> [PROBLEM TO SOLVE] Rewrite the entries below as a numbered list with blank lines omitted. Leave the pictures out of the output.

Entries for locating words and elements:
··········
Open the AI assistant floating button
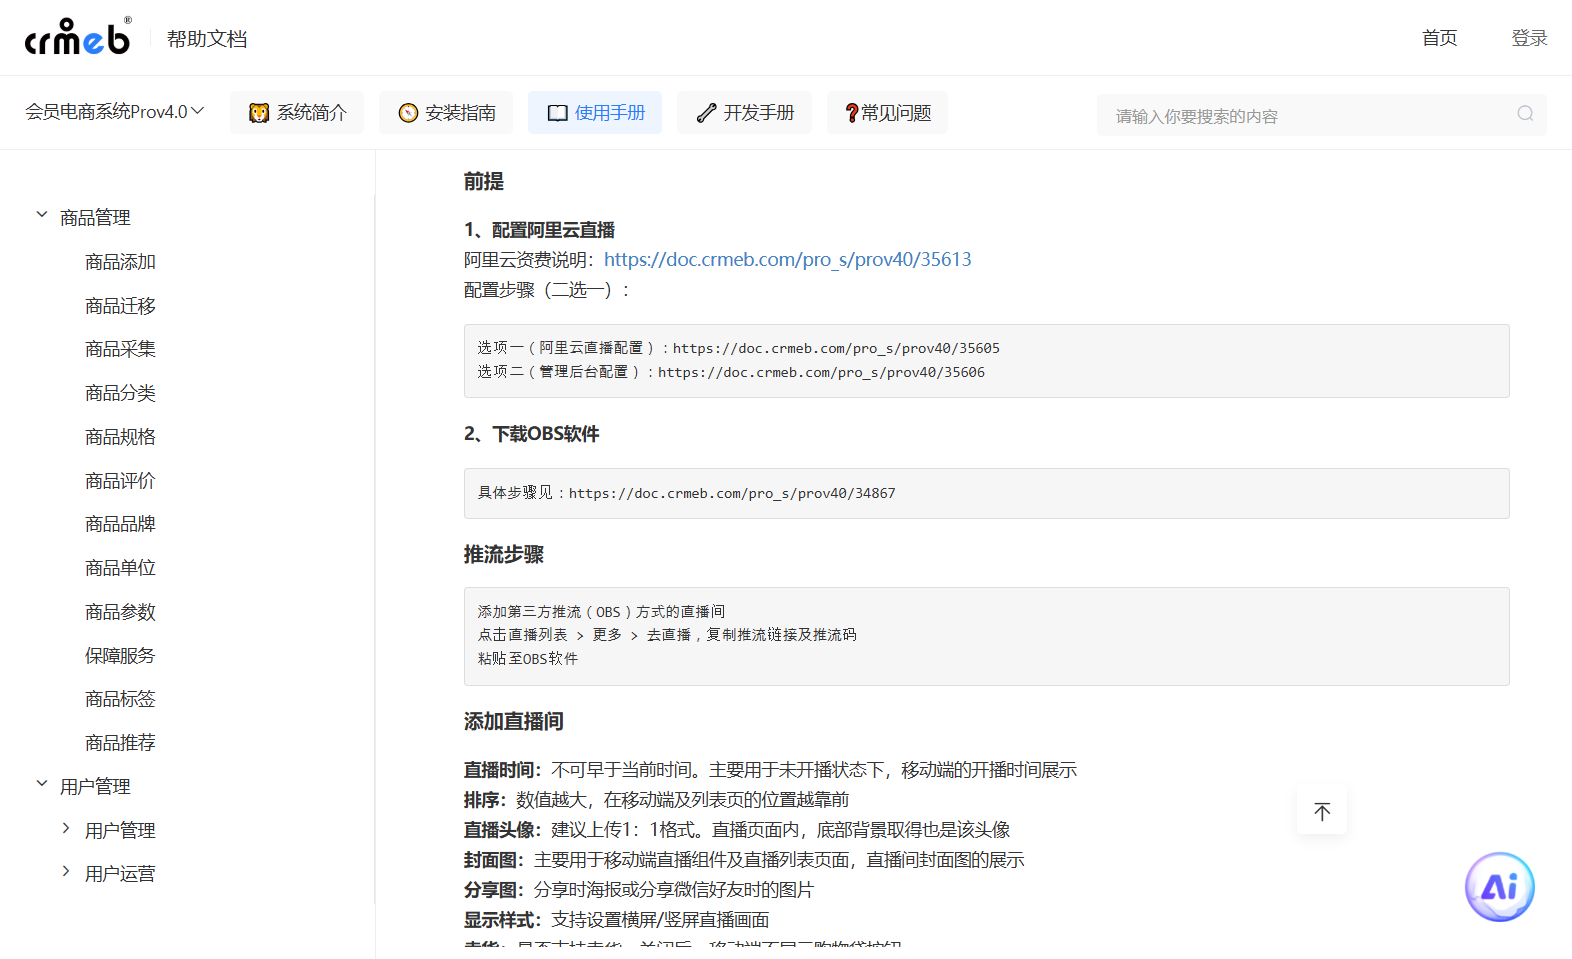1572x959 pixels. 1499,886
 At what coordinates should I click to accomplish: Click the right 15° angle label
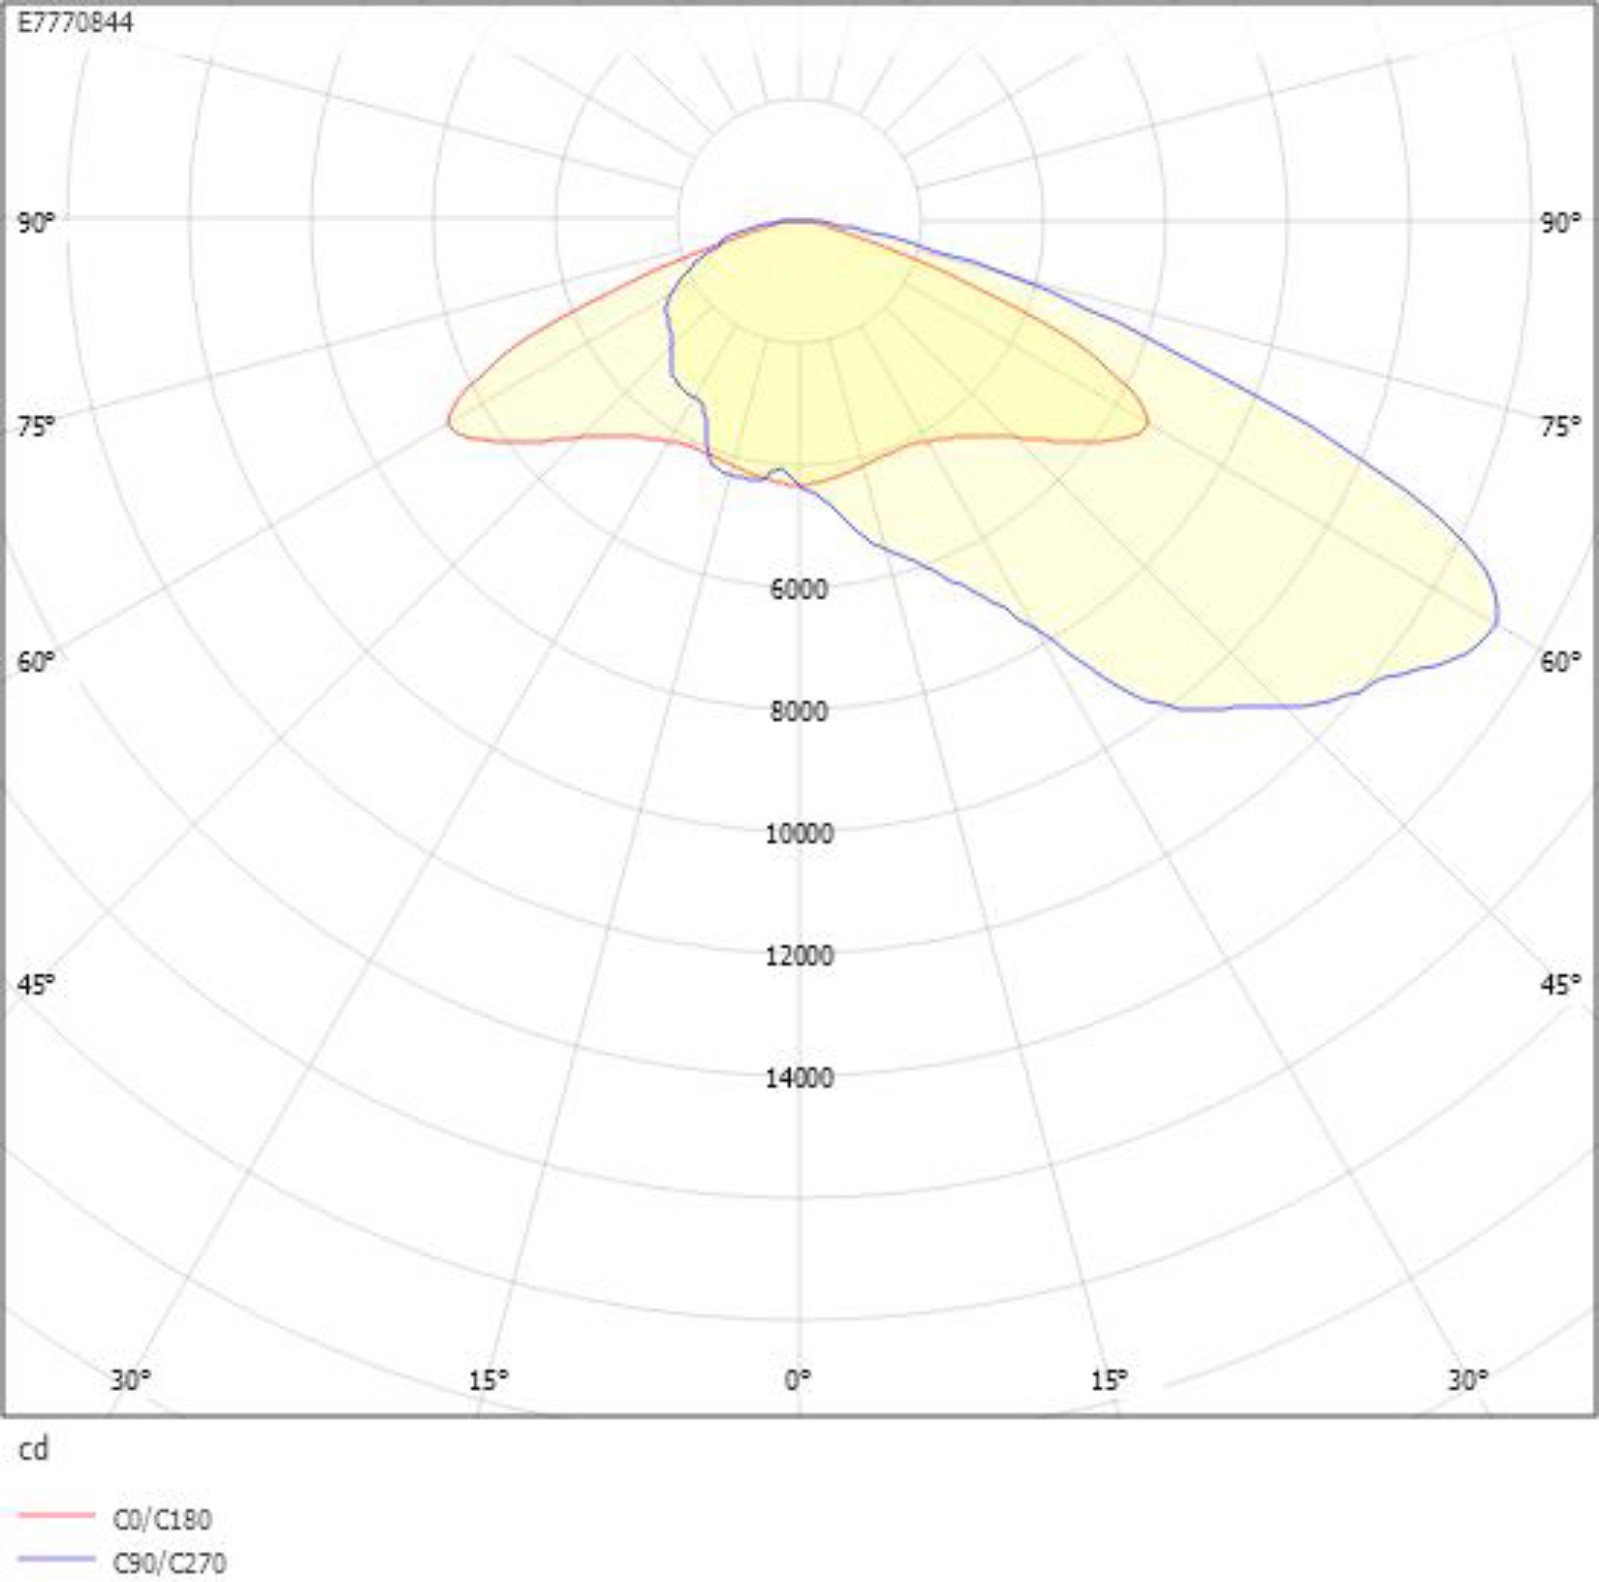click(x=1109, y=1380)
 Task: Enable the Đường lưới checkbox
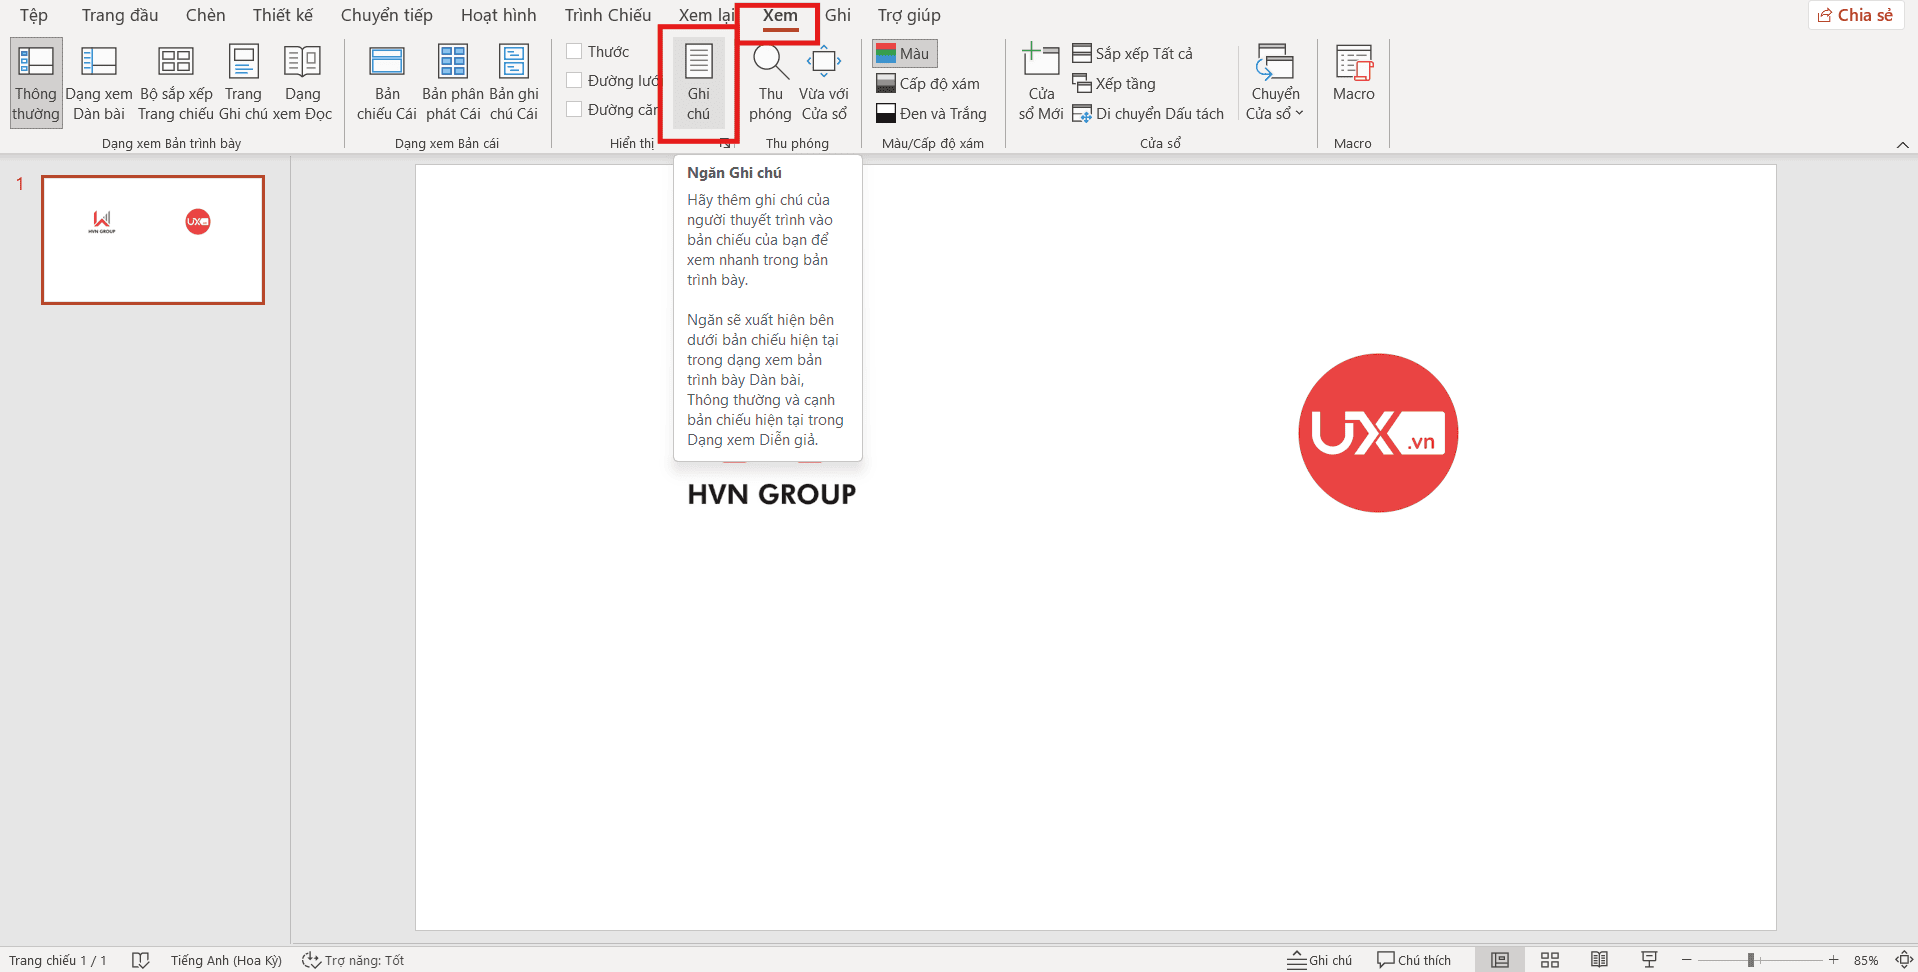point(575,80)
··········
> [OUTPUT OF THE EXERCISE]
1. Open the AI assistant floating button
2. 1572x959 pixels. 1499,886
3.  At what coordinates should I click to accomplish: Click the right 15° angle label
4. click(x=1109, y=1380)
5.  Task: Enable the Đường lưới checkbox
6. point(575,80)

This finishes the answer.